Keep teenage girls in refugee camps safe, Bishop of Gloucester urges the Government

11 January 2019

Young girls in refugee camps are at high risk of prostitution and forced marriage

ANAS ALKHARBOUTI/PA

Syrian girls lean on a cistern at a camp for displaced Syrians in the Northern countryside of Idlib, near the Syrian-Turkish border, last month

Syrian girls lean on a cistern at a camp for displaced Syrians in the Northern countryside of Idlib, near the Syrian-Turkish border, last month

THE Bishop of Gloucester, the Rt Revd Rachel Treweek, has called on the Government to target specific aid to help teenage girls in refugee camps, who are at high risk of prostitution and forced marriage.

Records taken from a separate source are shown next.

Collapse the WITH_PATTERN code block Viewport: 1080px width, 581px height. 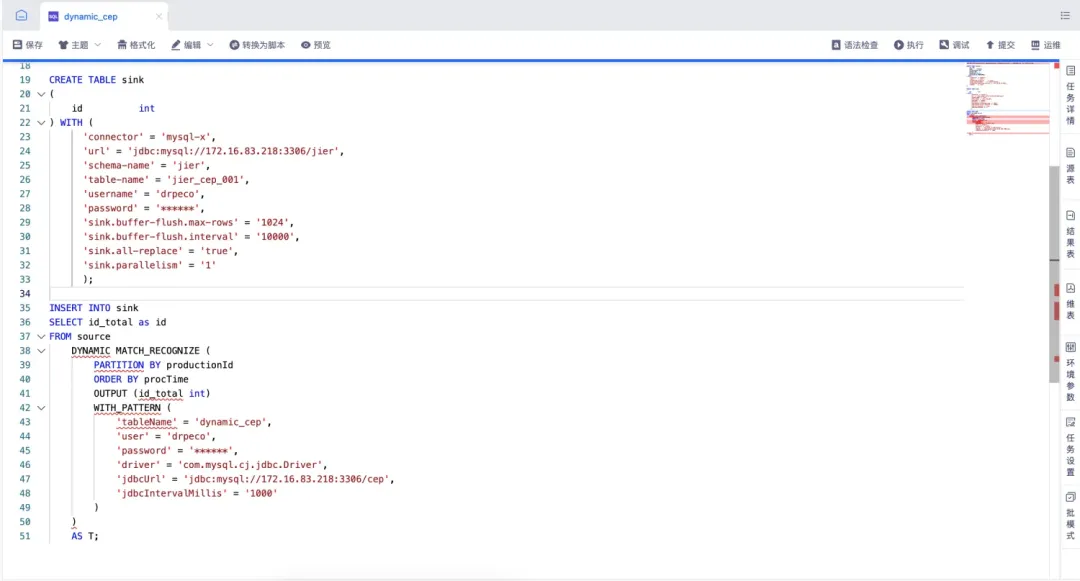click(x=41, y=407)
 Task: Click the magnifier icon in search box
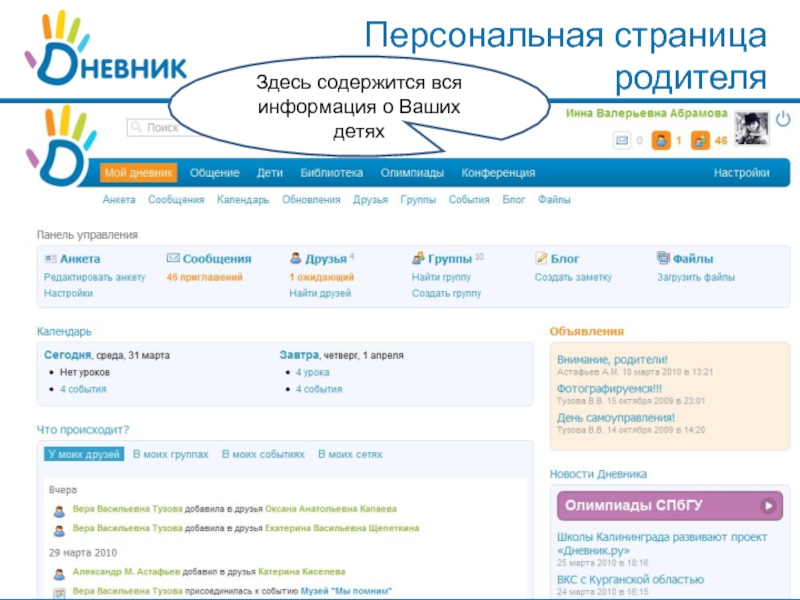(137, 128)
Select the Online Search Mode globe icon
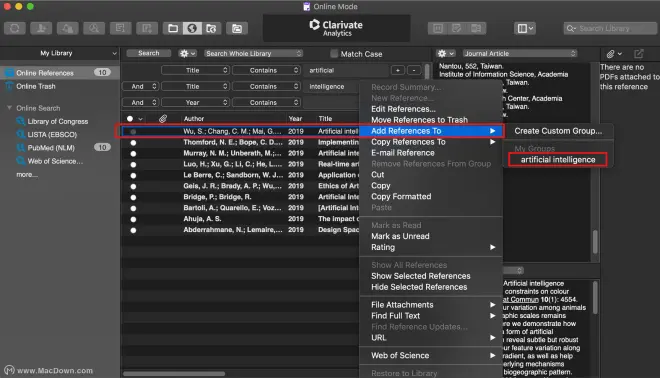This screenshot has width=660, height=378. (x=192, y=28)
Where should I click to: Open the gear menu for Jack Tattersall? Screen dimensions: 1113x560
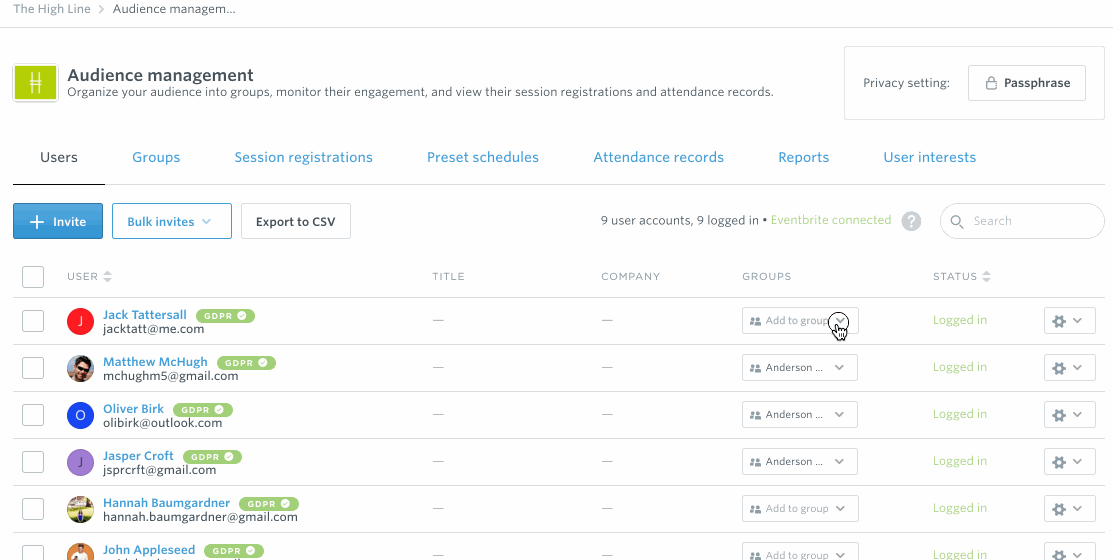1070,321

In a debate in the House of Lords on Tuesday, Bishop Treweek said that more support was needed for girls while they were in camps, in order to keep them physically safe, and during rehabilitation and reconstruction, post-conflict.

“Before, during, and after conflict, girls face both physical and sexual violence,” she said. “It is important to note that that follows adolescent girls when they flee from conflict. There is a high risk of sexual abuse in overcrowded, unsanitary, and unsafe refugee areas and camps. Girls not only face prostitution and the risk of early marriage, but also isolation and lack of access to health care and psychological support.”

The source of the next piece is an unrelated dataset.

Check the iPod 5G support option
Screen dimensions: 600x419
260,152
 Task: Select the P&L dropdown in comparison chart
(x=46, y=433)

She told peers of her meeting with a Syrian refugee, Muzoon Almellehan, who described how, while she was in a refugee camp in Jordan, she went from tent to tent telling parents that their daughters “needed teachers, not husbands”.

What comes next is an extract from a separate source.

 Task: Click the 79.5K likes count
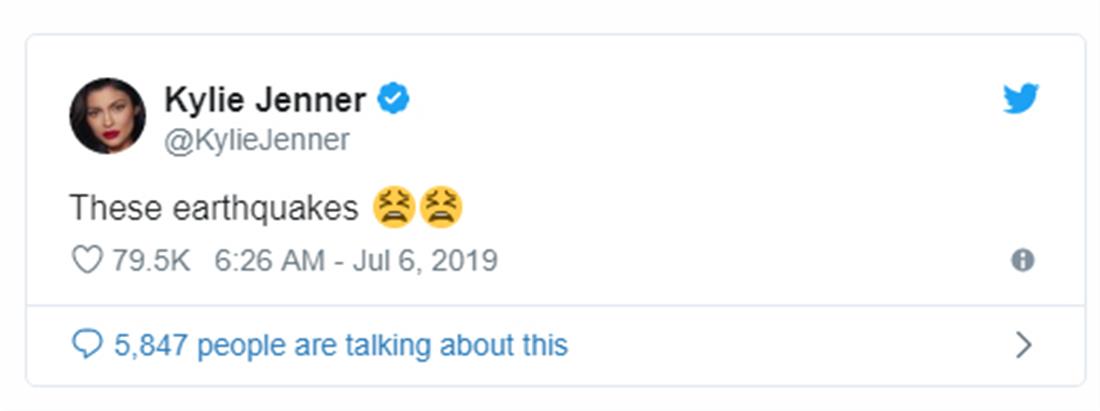[151, 261]
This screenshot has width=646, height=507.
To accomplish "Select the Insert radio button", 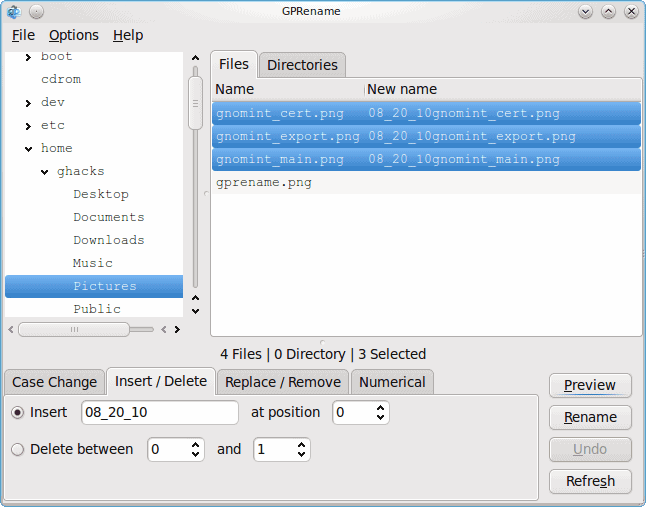I will point(17,412).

Bishop Treweek also called on the Government to work more closely with organisations such as the Mothers’ Union to support girls in countries in conflict, and ratify the Istanbul Convention, which outlines minimum standards for a state’s response to violence against women and girls.

The debate was tabled by the Conservative Baroness Fiona Hodgson, who said that it was rare for the humanitarian sector to consider specifically the needs of adolescent girls, although they were disproportionately affected by conflict. She quoted UNICEF figures which showed that 65 per cent of Yemeni girls were now married before the age of 18, compared with 50 per cent before the current conflict broke out.

Baroness Joyce Anelay said that, in South Sudan, 60 per cent of sexual assaults were on girls aged 18 or under, and that “a girl is more likely to die in childbirth than complete her education”.

Responding for the Government, Lord Courtown said: “The Government will continue to lead by example in demonstrating how gender equality and a focus on the rights of adolescent girls is an investment in peace, security, and prosperity.”